## WHAT YOU ARE ASKED TO DO
Can you retype every one of the records below word for word, keeping each line unchanged?

BEGIN GIVEN DATA

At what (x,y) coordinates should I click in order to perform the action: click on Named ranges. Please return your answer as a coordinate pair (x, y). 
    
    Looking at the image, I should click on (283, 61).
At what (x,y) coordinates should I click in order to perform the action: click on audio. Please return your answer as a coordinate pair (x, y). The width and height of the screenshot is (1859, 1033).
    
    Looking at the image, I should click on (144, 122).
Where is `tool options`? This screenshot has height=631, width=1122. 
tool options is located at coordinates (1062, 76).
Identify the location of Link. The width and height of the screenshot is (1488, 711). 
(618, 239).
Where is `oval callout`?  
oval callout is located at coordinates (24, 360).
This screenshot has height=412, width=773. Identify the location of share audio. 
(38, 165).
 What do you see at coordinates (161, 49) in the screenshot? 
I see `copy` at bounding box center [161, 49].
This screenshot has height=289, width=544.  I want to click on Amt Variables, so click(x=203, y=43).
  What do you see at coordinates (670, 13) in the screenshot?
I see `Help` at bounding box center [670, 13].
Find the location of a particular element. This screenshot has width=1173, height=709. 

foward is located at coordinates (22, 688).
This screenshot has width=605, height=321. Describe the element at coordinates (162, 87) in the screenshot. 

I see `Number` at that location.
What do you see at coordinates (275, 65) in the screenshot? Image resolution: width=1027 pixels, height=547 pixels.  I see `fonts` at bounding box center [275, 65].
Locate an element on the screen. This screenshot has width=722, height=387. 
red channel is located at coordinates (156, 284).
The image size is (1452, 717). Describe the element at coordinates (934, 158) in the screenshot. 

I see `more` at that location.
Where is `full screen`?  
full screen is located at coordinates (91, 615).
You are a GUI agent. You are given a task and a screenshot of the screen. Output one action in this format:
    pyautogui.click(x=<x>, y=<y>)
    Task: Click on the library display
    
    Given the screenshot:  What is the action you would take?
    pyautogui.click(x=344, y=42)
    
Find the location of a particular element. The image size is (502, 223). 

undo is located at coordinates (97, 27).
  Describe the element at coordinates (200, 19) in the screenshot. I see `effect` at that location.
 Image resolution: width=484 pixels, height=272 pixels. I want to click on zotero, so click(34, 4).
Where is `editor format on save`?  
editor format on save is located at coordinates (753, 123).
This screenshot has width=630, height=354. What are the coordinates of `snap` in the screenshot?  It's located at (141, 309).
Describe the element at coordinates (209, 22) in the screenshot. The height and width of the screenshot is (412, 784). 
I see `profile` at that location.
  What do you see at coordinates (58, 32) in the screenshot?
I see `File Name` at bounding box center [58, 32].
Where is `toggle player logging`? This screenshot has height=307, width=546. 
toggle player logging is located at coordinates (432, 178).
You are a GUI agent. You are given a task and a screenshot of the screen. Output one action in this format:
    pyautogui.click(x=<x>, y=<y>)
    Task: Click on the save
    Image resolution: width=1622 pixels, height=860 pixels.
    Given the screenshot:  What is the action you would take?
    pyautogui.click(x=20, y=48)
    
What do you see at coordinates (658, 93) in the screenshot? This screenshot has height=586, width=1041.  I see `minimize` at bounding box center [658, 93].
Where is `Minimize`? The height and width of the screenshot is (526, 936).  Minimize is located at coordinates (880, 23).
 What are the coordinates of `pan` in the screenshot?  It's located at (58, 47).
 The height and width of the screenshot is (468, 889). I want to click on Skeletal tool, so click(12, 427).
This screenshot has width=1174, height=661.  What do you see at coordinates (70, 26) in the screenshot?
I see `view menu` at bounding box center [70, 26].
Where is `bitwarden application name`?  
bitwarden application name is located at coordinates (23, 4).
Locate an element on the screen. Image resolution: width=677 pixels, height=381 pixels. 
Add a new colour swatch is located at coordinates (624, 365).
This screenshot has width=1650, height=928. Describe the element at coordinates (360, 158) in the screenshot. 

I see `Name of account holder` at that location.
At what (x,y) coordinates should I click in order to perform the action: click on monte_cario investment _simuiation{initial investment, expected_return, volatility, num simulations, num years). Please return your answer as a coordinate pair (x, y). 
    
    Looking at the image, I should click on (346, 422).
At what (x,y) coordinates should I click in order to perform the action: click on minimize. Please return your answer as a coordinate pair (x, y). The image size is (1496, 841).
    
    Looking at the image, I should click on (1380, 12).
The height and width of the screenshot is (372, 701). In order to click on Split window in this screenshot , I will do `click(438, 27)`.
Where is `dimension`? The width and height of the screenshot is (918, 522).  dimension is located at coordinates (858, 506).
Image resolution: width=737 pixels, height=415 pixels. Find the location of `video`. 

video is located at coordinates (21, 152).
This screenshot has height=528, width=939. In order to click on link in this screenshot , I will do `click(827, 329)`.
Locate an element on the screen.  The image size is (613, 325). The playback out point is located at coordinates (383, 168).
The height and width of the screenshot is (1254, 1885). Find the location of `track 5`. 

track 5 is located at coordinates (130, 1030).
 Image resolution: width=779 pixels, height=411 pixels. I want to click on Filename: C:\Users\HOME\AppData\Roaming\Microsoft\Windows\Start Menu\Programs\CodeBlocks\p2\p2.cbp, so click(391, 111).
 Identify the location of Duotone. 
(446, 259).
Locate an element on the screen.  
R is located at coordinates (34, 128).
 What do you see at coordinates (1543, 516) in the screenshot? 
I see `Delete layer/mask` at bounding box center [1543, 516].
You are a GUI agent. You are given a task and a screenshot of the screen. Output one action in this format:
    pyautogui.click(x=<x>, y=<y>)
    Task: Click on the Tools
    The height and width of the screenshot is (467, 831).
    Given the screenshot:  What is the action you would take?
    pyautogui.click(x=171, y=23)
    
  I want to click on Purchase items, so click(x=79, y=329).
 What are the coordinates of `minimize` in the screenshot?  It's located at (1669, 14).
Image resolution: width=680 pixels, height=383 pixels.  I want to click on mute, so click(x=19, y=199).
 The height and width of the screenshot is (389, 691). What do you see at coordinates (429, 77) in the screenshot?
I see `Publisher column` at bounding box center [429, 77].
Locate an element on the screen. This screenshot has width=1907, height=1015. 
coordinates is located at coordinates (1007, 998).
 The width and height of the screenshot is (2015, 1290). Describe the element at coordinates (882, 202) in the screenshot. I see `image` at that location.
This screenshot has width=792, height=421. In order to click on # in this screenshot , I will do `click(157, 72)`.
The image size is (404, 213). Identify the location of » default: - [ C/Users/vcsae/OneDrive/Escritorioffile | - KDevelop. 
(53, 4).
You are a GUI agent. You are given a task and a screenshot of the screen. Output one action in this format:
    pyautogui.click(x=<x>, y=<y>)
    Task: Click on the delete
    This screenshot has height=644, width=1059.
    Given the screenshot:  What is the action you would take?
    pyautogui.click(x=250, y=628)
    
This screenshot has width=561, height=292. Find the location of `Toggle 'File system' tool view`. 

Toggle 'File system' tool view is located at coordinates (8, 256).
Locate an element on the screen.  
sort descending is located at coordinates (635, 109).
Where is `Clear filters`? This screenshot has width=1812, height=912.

END GIVEN DATA

## CORRECT OUTPUT
At what (x,y) coordinates should I click in order to perform the action: click on Named ranges. Please return your answer as a coordinate pair (x, y). 
    
    Looking at the image, I should click on (283, 61).
At what (x,y) coordinates should I click in order to perform the action: click on audio. Please return your answer as a coordinate pair (x, y). The width and height of the screenshot is (1859, 1033).
    
    Looking at the image, I should click on (144, 122).
Where is `tool options`? This screenshot has height=631, width=1122. 
tool options is located at coordinates (1062, 76).
Identify the location of Link. The width and height of the screenshot is (1488, 711). 
(618, 239).
Where is `oval callout`?  
oval callout is located at coordinates (24, 360).
This screenshot has height=412, width=773. Identify the location of share audio. 
(38, 165).
 What do you see at coordinates (161, 49) in the screenshot? 
I see `copy` at bounding box center [161, 49].
This screenshot has height=289, width=544.  I want to click on Amt Variables, so click(x=203, y=43).
  What do you see at coordinates (670, 13) in the screenshot?
I see `Help` at bounding box center [670, 13].
Find the location of a particular element. This screenshot has width=1173, height=709. 

foward is located at coordinates (22, 688).
This screenshot has width=605, height=321. Describe the element at coordinates (162, 87) in the screenshot. 

I see `Number` at that location.
What do you see at coordinates (275, 65) in the screenshot? Image resolution: width=1027 pixels, height=547 pixels.  I see `fonts` at bounding box center [275, 65].
Locate an element on the screen. This screenshot has width=722, height=387. 
red channel is located at coordinates (156, 284).
The image size is (1452, 717). Describe the element at coordinates (934, 158) in the screenshot. 

I see `more` at that location.
Where is `full screen`?  
full screen is located at coordinates (91, 615).
You are a GUI agent. You are given a task and a screenshot of the screen. Output one action in this format:
    pyautogui.click(x=<x>, y=<y>)
    Task: Click on the library display
    
    Given the screenshot:  What is the action you would take?
    pyautogui.click(x=344, y=42)
    
Find the location of a particular element. The image size is (502, 223). 

undo is located at coordinates (97, 27).
  Describe the element at coordinates (200, 19) in the screenshot. I see `effect` at that location.
 Image resolution: width=484 pixels, height=272 pixels. I want to click on zotero, so click(34, 4).
Where is `editor format on save`?  
editor format on save is located at coordinates (753, 123).
This screenshot has width=630, height=354. What are the coordinates of `snap` in the screenshot?  It's located at (141, 309).
Describe the element at coordinates (209, 22) in the screenshot. The height and width of the screenshot is (412, 784). 
I see `profile` at that location.
  What do you see at coordinates (58, 32) in the screenshot?
I see `File Name` at bounding box center [58, 32].
Where is `toggle player logging`? This screenshot has height=307, width=546. 
toggle player logging is located at coordinates (432, 178).
You are a GUI agent. You are given a task and a screenshot of the screen. Output one action in this format:
    pyautogui.click(x=<x>, y=<y>)
    Task: Click on the save
    Image resolution: width=1622 pixels, height=860 pixels.
    Given the screenshot:  What is the action you would take?
    pyautogui.click(x=20, y=48)
    
What do you see at coordinates (658, 93) in the screenshot? This screenshot has height=586, width=1041.  I see `minimize` at bounding box center [658, 93].
Where is `Minimize`? The height and width of the screenshot is (526, 936).  Minimize is located at coordinates (880, 23).
 What are the coordinates of `pan` in the screenshot?  It's located at (58, 47).
 The height and width of the screenshot is (468, 889). I want to click on Skeletal tool, so click(12, 427).
This screenshot has width=1174, height=661.  What do you see at coordinates (70, 26) in the screenshot?
I see `view menu` at bounding box center [70, 26].
Where is `bitwarden application name`?  
bitwarden application name is located at coordinates (23, 4).
Locate an element on the screen. Image resolution: width=677 pixels, height=381 pixels. 
Add a new colour swatch is located at coordinates (624, 365).
This screenshot has width=1650, height=928. Describe the element at coordinates (360, 158) in the screenshot. 

I see `Name of account holder` at that location.
At what (x,y) coordinates should I click in order to perform the action: click on monte_cario investment _simuiation{initial investment, expected_return, volatility, num simulations, num years). Please return your answer as a coordinate pair (x, y). 
    
    Looking at the image, I should click on (346, 422).
At what (x,y) coordinates should I click in order to perform the action: click on minimize. Please return your answer as a coordinate pair (x, y). The image size is (1496, 841).
    
    Looking at the image, I should click on (1380, 12).
The height and width of the screenshot is (372, 701). In order to click on Split window in this screenshot , I will do `click(438, 27)`.
Where is `dimension`? The width and height of the screenshot is (918, 522).  dimension is located at coordinates (858, 506).
Image resolution: width=737 pixels, height=415 pixels. Find the location of `video`. 

video is located at coordinates (21, 152).
This screenshot has height=528, width=939. In order to click on link in this screenshot , I will do `click(827, 329)`.
Locate an element on the screen.  The image size is (613, 325). The playback out point is located at coordinates (383, 168).
The height and width of the screenshot is (1254, 1885). Find the location of `track 5`. 

track 5 is located at coordinates (130, 1030).
 Image resolution: width=779 pixels, height=411 pixels. I want to click on Filename: C:\Users\HOME\AppData\Roaming\Microsoft\Windows\Start Menu\Programs\CodeBlocks\p2\p2.cbp, so click(391, 111).
 Identify the location of Duotone. 
(446, 259).
Locate an element on the screen.  
R is located at coordinates (34, 128).
 What do you see at coordinates (1543, 516) in the screenshot? 
I see `Delete layer/mask` at bounding box center [1543, 516].
You are a GUI agent. You are given a task and a screenshot of the screen. Output one action in this format:
    pyautogui.click(x=<x>, y=<y>)
    Task: Click on the Tools
    The height and width of the screenshot is (467, 831).
    Given the screenshot:  What is the action you would take?
    pyautogui.click(x=171, y=23)
    
  I want to click on Purchase items, so click(x=79, y=329).
 What are the coordinates of `minimize` in the screenshot?  It's located at (1669, 14).
Image resolution: width=680 pixels, height=383 pixels.  I want to click on mute, so click(x=19, y=199).
 The height and width of the screenshot is (389, 691). What do you see at coordinates (429, 77) in the screenshot?
I see `Publisher column` at bounding box center [429, 77].
Locate an element on the screen. This screenshot has width=1907, height=1015. 
coordinates is located at coordinates (1007, 998).
 The width and height of the screenshot is (2015, 1290). Describe the element at coordinates (882, 202) in the screenshot. I see `image` at that location.
This screenshot has width=792, height=421. In order to click on # in this screenshot , I will do `click(157, 72)`.
The image size is (404, 213). Identify the location of » default: - [ C/Users/vcsae/OneDrive/Escritorioffile | - KDevelop. 
(53, 4).
You are a GUI agent. You are given a task and a screenshot of the screen. Output one action in this format:
    pyautogui.click(x=<x>, y=<y>)
    Task: Click on the delete
    This screenshot has height=644, width=1059.
    Given the screenshot:  What is the action you would take?
    pyautogui.click(x=250, y=628)
    
This screenshot has width=561, height=292. Find the location of `Toggle 'File system' tool view`. 

Toggle 'File system' tool view is located at coordinates (8, 256).
Locate an element on the screen.  
sort descending is located at coordinates (635, 109).
Where is `Clear filters`? This screenshot has width=1812, height=912.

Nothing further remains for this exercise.